Sgominata una rete internazionale di spaccio con l’operazione Green Finger eseguita stamane dagli agenti della Squadra Mobile di Palermo, diretta da Rodolfo Ruperti, su delega della Direzione distrettuale antimafia.

La droga arrivava nel Palermitano dall’estero.

Spiega Ruperti: “Abbiamo eseguito 23 misure cautelari in una indagine coordinata dalla Direzione distrettuale antimafia di Palermo su due distinti gruppi criminali che trafficavano droga. La prima organizzazione faceva capo a Salvatore Drago Ferrante, di Bagheria e piazzava sul mercato la cocaina. La seconda invece, che faceva capo a Francesco Antonino Fumuso, di Villabate, commerciava hashish.
E’ stata una attività molto complessa e articolata che si è svolta su tutto il territorio nazionale e internazionale”.

In pratica, il gruppo di Drago Ferrante, trafficava la cocaina che arrivava in Italia dall’Argentina a bordo di aerei che partivano dal paese sudamericano per raggiungere alcune capitali europee. Gli investigatori hanno intercettato un grosso carico in Francia.

“L’altro gruppo criminale – chiarisce ancora Ruperti – trafficava l’hashish attraverso contatti diretti con un intermediario marocchino che la faceva arrivare nel nord Italia, dove in varie province, e in città quali Milano e Piacenza, veniva stoccata e preparata per i vari corrieri palermitani che la portavano nella nostra città”.

L’indagine scaturita nell’operazione odierna ha permesso di sequestrare più di 800 chili di hashish.

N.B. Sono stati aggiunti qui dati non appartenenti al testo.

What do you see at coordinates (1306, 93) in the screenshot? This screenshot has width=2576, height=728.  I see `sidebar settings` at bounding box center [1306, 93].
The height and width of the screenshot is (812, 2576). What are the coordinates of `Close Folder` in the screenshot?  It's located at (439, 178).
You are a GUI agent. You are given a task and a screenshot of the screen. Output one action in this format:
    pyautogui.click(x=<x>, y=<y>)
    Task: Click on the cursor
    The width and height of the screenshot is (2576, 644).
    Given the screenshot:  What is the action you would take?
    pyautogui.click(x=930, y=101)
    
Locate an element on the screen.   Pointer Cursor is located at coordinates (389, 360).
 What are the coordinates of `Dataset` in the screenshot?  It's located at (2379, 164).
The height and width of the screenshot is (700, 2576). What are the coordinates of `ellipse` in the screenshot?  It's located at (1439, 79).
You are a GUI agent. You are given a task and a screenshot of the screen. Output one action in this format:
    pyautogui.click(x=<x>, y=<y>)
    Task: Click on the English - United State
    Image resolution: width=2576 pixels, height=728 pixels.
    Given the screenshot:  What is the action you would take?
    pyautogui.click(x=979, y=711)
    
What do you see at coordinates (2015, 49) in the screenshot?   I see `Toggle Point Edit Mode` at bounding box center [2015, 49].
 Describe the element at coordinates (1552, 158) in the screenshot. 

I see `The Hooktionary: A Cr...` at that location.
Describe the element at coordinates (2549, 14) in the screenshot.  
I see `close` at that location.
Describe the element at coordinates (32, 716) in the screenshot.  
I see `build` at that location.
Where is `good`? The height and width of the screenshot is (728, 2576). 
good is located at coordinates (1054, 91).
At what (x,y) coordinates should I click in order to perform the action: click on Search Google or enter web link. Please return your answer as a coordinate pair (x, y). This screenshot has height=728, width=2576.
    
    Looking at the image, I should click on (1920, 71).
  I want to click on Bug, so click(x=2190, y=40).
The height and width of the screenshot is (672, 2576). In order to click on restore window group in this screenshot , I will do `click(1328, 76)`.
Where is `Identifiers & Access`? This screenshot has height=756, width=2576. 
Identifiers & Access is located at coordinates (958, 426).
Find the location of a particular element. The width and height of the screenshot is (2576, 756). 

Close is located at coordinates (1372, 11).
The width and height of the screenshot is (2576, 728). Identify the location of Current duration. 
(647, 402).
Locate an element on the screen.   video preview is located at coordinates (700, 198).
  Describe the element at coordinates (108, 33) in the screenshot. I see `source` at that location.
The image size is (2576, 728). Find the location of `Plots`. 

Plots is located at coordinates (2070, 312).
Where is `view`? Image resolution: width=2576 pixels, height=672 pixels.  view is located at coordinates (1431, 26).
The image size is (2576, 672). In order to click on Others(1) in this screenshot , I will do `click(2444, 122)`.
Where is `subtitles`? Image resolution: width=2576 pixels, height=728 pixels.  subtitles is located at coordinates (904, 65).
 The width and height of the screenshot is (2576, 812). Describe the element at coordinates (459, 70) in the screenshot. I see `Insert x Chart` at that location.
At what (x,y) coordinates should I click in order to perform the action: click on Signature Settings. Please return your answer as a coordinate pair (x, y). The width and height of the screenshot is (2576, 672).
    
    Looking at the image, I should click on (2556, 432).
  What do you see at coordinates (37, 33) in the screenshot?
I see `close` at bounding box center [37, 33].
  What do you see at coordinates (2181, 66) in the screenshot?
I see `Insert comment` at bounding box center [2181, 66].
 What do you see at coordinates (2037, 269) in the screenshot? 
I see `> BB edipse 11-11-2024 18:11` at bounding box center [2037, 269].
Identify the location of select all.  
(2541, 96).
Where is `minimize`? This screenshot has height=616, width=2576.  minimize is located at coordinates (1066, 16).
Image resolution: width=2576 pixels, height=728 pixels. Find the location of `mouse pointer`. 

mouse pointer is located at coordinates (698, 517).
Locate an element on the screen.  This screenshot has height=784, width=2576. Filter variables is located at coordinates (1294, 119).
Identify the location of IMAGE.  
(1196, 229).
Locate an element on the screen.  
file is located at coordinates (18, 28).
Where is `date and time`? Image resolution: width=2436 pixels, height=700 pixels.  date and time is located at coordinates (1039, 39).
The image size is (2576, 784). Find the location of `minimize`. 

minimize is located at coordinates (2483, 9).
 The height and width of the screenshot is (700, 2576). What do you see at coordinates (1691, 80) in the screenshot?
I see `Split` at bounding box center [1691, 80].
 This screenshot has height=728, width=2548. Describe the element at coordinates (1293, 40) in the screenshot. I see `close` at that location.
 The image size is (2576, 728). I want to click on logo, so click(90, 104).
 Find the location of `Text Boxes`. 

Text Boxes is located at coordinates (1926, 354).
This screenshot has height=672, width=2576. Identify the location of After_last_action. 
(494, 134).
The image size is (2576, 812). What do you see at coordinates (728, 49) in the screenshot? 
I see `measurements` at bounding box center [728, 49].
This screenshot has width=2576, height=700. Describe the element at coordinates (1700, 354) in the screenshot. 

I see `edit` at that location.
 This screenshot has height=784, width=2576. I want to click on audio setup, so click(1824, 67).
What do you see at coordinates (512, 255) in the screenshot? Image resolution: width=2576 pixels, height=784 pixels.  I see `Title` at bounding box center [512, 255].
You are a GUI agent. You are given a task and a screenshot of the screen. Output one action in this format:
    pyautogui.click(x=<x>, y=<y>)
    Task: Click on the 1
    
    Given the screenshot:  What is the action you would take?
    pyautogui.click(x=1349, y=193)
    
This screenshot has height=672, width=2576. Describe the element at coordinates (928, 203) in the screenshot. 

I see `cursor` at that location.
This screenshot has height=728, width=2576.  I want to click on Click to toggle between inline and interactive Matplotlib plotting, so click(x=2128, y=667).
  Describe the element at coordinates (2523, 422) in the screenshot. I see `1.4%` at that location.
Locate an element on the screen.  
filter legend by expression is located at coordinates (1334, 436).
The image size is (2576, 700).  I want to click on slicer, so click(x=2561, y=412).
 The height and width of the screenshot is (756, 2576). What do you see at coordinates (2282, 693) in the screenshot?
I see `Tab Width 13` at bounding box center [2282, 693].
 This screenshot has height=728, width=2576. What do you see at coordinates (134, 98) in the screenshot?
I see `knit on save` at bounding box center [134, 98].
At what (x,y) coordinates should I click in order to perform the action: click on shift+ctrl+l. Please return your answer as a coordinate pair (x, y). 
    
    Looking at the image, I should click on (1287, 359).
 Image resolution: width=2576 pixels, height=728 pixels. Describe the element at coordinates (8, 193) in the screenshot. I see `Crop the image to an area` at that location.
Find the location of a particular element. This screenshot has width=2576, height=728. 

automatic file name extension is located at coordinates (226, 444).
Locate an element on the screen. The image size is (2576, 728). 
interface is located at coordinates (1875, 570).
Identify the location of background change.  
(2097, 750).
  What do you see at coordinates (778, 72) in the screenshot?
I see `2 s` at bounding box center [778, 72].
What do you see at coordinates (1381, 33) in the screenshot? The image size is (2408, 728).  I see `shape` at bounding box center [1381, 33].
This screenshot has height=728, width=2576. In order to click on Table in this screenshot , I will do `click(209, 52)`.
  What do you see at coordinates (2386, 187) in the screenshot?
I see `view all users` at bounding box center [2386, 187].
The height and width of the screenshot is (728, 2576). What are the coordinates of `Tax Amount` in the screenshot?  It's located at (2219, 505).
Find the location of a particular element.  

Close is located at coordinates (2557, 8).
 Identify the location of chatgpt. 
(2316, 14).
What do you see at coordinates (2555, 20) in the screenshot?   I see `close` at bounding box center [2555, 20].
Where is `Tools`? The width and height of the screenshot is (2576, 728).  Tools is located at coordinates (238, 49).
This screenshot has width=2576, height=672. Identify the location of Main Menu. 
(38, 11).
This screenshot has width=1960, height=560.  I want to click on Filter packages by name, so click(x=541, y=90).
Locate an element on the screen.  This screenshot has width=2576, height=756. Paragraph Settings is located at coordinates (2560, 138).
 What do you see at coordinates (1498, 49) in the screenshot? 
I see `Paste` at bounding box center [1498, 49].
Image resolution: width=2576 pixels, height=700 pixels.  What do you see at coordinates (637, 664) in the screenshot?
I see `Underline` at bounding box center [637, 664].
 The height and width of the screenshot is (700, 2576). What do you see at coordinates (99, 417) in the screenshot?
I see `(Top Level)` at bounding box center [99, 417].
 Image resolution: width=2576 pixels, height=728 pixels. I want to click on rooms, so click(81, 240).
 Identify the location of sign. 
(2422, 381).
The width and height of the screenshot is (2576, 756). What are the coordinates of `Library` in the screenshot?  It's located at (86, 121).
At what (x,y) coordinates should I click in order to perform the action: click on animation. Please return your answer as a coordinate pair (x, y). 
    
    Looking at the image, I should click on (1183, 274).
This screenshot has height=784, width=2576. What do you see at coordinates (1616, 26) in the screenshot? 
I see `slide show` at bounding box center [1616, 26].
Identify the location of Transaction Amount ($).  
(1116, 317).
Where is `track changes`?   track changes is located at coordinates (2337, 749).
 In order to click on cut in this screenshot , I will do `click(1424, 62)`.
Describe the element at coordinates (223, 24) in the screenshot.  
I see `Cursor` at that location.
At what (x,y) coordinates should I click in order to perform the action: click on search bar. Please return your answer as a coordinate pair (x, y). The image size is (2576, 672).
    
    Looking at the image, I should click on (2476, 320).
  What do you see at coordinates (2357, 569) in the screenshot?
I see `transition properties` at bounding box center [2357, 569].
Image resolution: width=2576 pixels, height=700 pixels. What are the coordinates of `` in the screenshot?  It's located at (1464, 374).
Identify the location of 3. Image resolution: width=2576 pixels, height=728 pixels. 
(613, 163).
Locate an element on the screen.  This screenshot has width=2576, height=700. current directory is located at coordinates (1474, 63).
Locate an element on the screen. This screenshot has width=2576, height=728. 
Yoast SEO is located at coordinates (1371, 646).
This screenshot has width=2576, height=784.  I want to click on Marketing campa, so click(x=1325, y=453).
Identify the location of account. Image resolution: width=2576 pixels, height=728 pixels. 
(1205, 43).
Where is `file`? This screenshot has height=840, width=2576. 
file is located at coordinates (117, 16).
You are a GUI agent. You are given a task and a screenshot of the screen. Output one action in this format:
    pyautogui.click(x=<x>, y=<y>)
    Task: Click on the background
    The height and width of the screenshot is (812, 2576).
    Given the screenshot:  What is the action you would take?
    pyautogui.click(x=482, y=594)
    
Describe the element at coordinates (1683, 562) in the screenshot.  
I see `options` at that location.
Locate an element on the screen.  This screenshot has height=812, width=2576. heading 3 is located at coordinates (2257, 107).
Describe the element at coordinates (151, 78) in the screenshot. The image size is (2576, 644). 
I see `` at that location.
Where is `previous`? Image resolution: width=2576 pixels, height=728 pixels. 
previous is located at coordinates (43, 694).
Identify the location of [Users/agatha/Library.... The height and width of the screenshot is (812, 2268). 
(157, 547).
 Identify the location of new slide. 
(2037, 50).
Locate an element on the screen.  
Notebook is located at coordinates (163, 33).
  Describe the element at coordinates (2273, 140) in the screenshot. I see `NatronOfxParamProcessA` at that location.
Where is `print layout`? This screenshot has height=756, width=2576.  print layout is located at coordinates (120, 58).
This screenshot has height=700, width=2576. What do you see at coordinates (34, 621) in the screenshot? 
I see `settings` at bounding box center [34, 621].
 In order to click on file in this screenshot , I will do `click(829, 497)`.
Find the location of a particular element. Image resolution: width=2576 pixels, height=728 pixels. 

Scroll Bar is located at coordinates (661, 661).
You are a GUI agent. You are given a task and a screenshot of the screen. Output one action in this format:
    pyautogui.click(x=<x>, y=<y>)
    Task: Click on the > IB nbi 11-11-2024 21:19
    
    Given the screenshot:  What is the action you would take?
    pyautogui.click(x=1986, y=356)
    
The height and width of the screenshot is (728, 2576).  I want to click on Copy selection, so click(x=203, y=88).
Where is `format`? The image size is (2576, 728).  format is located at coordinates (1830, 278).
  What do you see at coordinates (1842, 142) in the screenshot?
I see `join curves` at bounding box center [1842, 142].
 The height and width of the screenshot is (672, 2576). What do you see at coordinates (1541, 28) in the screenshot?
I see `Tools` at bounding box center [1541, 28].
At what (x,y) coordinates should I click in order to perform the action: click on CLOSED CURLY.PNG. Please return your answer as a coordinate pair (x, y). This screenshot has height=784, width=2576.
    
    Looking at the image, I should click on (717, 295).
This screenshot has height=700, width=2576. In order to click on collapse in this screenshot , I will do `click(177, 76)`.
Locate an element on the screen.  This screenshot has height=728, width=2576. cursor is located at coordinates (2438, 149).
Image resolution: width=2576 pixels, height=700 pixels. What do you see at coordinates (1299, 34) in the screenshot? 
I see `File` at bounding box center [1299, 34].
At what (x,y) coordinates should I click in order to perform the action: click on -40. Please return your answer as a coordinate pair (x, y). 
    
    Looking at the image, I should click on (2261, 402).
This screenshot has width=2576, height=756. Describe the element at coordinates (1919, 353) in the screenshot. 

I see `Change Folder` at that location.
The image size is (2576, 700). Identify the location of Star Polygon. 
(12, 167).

Il capo della Squadra Mobile di Palermo aggiunge: “C’è anche un’altra costola di questa attività investigativa. Abbiamo individuato un altro gruppo che si approvvigionava di tutto questo stupefacente che arrivava per poi rifornire i pusher che animavano le varie piazze di spaccio”.

L’indagine conferma lo stretto legame tra il mondo della droga e la mafia.
Non a caso Ruperti precisa che “i personaggi che erano a capo di queste due organizzazioni criminali sono soggetti vicini agli ambienti di Cosa nostra”.

Ingente il quantitativo di stupefacenti sequestrato dalle forze dell’ordine nelle ultime operazioni antidroga. Basti pensare agli arresti di sabato al Borgo Vecchio. “Complessivamente – dice Ruperti – sono stati sequestrati quasi 3mila chili di hashish”.

In merito alla cocaina, erano gli stessi trafficanti palermitani che si recavano in Argentina e acquistavano lo stupefacente che poi facevano arrivare in Sicilia tramite voli aerei.